The genesis of the game came from Desiderio, son of an Italian immigrant who grew up in Brooklyn and previously worked as a nightclub promoter and financial firm headhunter. He had made a name for himself in the game industry as a developer for educational software for kids, including games featuring Sesame Street and Muppets characters. But sometime in the mid-1990s, he said, he became bored and he and a few of his developers began working on Postal in their free time.
When they finally put it on the market, the game sold 15,000 $50 copies in one week. The company eventually sold more than 1 million copies worldwide, and made several million dollars.

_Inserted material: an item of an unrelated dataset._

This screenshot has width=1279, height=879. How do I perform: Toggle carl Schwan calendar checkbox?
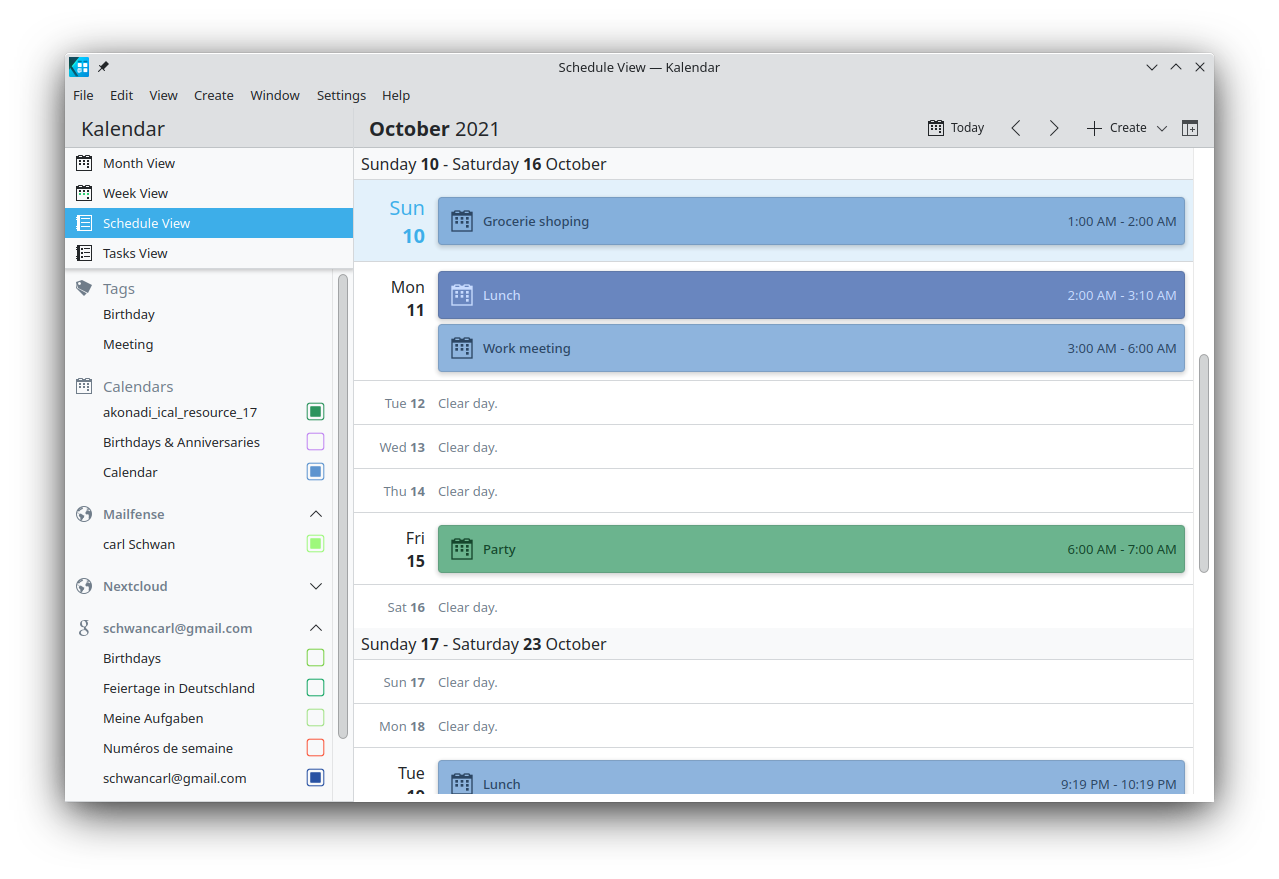pos(315,544)
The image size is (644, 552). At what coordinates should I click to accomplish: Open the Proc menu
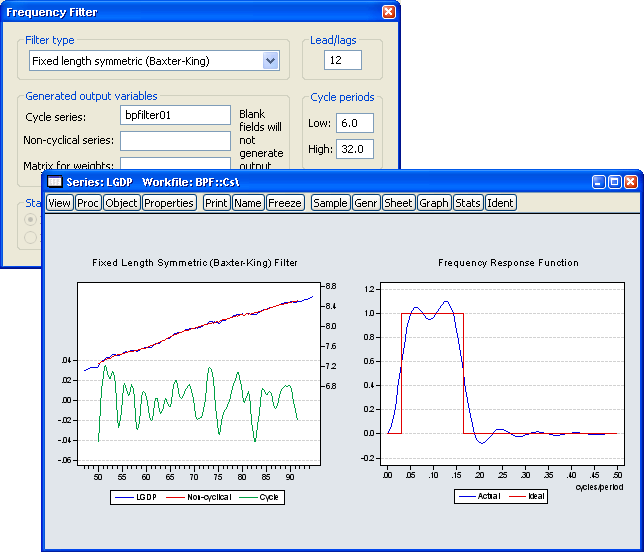tap(88, 203)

The success of Postal spawned a new generation of games, one whose goal according to psychology researcher Douglas Gentile is "to basically be a sociopath."
The top title in the United States in 2004, with 5.1 million units sold: Take-Two Interactive Software Inc.'s Grand Theft Auto: San Andreas, which allows you to steal cars, kill cops and pick up prostitutes.
Success, though, depends on pushing edge of the envelope.
"The more we play these games the more we get desensitized and then you have to push the boundaries more to get the same shock value," said Gentile, the director of research at the National Institute on Media and the Family in Minneapolis.